I think I've found the root cause. Application entry point is int main(int argc, char** argv) { which causes file name to become of type char *.

In my tests, multibyte filename information are lost... and replaced by garbage. This causes (especially but not only) arg_parse library to fail.

I think that's the main reason Visual Studio offers TCHAR type and wmain(...) entry points. Supporting that situation may become a tricky job to be done.

But possibly I am entirely wrong... I am simply not smart enough to work with MBCS/Unicode/ANSI.

f8ttyc8t avatar Jan 26 '18 20:01 f8ttyc8t

Hmmmm.....

char * is simply a sequence of bytes, so it is technically capable of storing anything. Which is why it is so easily used in so many places. It allows main() and arg_parse() to work properly with multibyte characters on Mac (and presumably *nix). Curious that it doesn't work on windows. But nothing new there.... ;)

Maybe one day I'll get really bored and try to put together a Windows development environment to be able to dig into this myself, but that seems like such a colossal headache and waste of time.... :(

I will leave this open for future reference. If anyone has a simple change that I should make that fixes this on Windows that does not involve "internally forking" the code into two separate methods, I am happy to include it.

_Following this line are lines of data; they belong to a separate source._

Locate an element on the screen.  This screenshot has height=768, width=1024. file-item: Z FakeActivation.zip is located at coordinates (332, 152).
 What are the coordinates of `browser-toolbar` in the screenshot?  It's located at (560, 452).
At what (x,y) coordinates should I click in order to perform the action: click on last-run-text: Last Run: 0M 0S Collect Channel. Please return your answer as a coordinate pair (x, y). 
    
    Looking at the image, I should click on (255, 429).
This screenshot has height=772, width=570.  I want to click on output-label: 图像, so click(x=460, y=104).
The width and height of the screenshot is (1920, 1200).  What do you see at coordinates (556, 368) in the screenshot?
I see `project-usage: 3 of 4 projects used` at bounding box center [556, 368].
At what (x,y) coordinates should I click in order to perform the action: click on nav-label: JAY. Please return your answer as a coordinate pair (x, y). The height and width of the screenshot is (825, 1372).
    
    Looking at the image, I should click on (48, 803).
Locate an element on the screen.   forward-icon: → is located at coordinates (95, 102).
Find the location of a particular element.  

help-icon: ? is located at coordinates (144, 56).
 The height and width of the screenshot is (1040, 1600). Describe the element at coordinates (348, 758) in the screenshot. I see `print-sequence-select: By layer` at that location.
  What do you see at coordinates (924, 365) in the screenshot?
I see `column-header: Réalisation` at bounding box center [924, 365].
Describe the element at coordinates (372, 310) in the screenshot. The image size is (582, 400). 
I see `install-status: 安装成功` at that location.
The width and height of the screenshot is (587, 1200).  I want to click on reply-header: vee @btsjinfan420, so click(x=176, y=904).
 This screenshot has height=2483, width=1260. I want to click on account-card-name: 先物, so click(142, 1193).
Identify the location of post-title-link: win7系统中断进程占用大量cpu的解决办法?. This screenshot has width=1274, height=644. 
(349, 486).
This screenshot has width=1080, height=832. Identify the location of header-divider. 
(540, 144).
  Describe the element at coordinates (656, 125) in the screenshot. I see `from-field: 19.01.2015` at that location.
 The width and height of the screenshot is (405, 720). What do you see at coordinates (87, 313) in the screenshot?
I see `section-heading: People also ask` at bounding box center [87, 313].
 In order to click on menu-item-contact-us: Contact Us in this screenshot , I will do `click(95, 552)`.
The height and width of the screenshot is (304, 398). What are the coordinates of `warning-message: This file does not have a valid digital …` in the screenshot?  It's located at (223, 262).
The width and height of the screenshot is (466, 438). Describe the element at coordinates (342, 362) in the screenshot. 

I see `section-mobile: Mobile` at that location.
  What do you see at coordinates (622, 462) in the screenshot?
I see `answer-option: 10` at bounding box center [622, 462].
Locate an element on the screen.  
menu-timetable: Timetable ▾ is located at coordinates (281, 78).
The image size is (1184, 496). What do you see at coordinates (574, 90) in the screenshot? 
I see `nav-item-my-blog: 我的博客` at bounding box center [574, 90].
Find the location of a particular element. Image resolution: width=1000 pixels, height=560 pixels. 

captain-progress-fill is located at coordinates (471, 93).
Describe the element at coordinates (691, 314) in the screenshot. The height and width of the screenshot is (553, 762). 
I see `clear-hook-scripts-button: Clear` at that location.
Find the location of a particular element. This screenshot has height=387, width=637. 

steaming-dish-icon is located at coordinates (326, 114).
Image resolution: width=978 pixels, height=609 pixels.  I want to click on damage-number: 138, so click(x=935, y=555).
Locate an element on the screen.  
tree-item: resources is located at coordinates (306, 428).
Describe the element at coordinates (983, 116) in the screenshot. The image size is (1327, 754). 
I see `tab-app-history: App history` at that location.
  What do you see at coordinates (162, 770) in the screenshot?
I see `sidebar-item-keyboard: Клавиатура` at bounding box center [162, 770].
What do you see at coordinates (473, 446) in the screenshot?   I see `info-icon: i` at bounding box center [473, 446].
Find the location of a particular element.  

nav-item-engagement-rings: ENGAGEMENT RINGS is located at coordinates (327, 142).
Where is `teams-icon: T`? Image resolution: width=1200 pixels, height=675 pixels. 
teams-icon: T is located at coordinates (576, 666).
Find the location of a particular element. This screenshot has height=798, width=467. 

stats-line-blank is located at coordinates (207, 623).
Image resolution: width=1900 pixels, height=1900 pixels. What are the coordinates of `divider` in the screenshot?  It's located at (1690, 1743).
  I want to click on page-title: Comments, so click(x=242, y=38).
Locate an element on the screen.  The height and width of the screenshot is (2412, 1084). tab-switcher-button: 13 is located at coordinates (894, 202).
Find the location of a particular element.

In the meantime, I guess the official answer is to either use ASCII character names, or to use the stdin approach with type file.md | multimarkdown.

Thanks to all!!!

fletcher avatar Jan 26 '18 21:01 fletcher

I'm not familiar with concerning of Windows' programming matter, but in Command Prompt at Japanese version, not Code Page 65001 (UTF-8) but Code Page 932 (so called Shift_JIS) seems to be generally used for file names.

CP932 (Shift_JIS) is well-known that a problem is prone to occur to character that includes character code 0x5C (i.e. backslash).

I don't know which code page is passed to the program (e.g. multimarkdown) as a file name (I guess it's either Shift_JIS or UTF-8), and I don't know how Windows programmers should deal with such a file name either.

So I think it's appropriate to use stdin approach that @fletcher says.

I'll try to attach the ZIP file mmdtmp.zip including MultiMarkdownの使い方.md. File encode of the MultiMarkdown file is UTF-8, and return code is CR LF.

croce1 avatar Jan 27 '18 11:01 croce1